Cosa fare:
[1] Nell'omelia per la Terza Domenica di Pasqua, che cosa ha preso il sopravvento sull'essenza del cristianesimo lungo i secoli?
[2] Riprendi l'omelia per la Terza Domenica di Pasqua e proseguila a partire dall'ultima frase.

Testo di partenza:
^^^^^^^^^^^^^^^^

Omelie 2014 di don Giorgio: Terza Domenica di Pasqua

4 maggio 2014: Terza di Pasqua
At 19,1b-7; Eb 9,11-15; Gv 1,29-34
I brani della Messa ci aiutano a riflettere e ad approfondire ciò che per noi può rappresentare Cristo, il cristianesimo e i riti annessi e connessi: pensiamo al battesimo, e soprattutto a ciò che significa per noi e per la Chiesa lo Spirito santo. Non è facile affrontare certi argomenti, ma non possiamo non affrontarli.
Siamo sempre al solito punto: la Chiesa-struttura, diciamo la Chiesa-religione, ha preso lungo i secoli un tale sopravvento su ciò che è l’essenza del cristianesimo che sembra quasi irriverente, irrispettoso, per non dire blasfemo, dover affrontare certi interrogativi. E quando, per fortuna, ci vengono dei dubbi, non ne diamo tanta importanza, oppure ci sembrano dei peccati da confessare.

^^^^^^^^^^^^^^^^

Dati forniti:
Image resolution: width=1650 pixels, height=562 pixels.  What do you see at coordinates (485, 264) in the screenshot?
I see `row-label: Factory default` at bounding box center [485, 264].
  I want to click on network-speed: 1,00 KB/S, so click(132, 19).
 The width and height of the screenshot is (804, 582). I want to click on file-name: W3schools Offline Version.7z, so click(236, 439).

^^^^^^^^^^^^^^^^

Risposte:
[1] La Chiesa-struttura, cioè la Chiesa-religione.

[2]
Che cosa significa battezzare nello Spirito santo? Ecco le parole di Giovanni il Precursore: «Colui che mi ha inviato a battezzare nell’acqua mi disse: “Colui sul quale vedrai discendere e rimanere lo Spirito, è lui che battezza nello Spirito Santo“». Il Battista, dunque, battezzava nell’acqua invitando la folla a convertirsi e a chiedere perdono dei peccati. In altre parole, il battesimo di Giovanni era solo un rito di purificazione, aveva un significato di carattere morale, riguardante cioè il comportamento delle folle che accorrevano a lui. Aveva commesso degli errori, era sulla strada sbagliata? Ecco che, attraverso il rito di immersione nelle acque del Giordano, unitamente al pentimento, suscitato anche dalle dure parole del Battista, il popolo prendeva coscienza e otteneva il perdono di Dio. Ma questo ravvedimento quanto durava? Non penso che ogni qualvolta si commetteva un peccato si tornava al fiume Giordano per farsi di nuovo battezzare. Non c’è nessun rito, presso nessuna religione, che possa cambiare definitivamente la vita a qualcuno. Siamo sempre soggetti a sbagliare. C’è in noi quella tendenza o quella innata inclinazione per cui, come dice San Paolo, vorremmo fare il bene ma poi facciamo il male.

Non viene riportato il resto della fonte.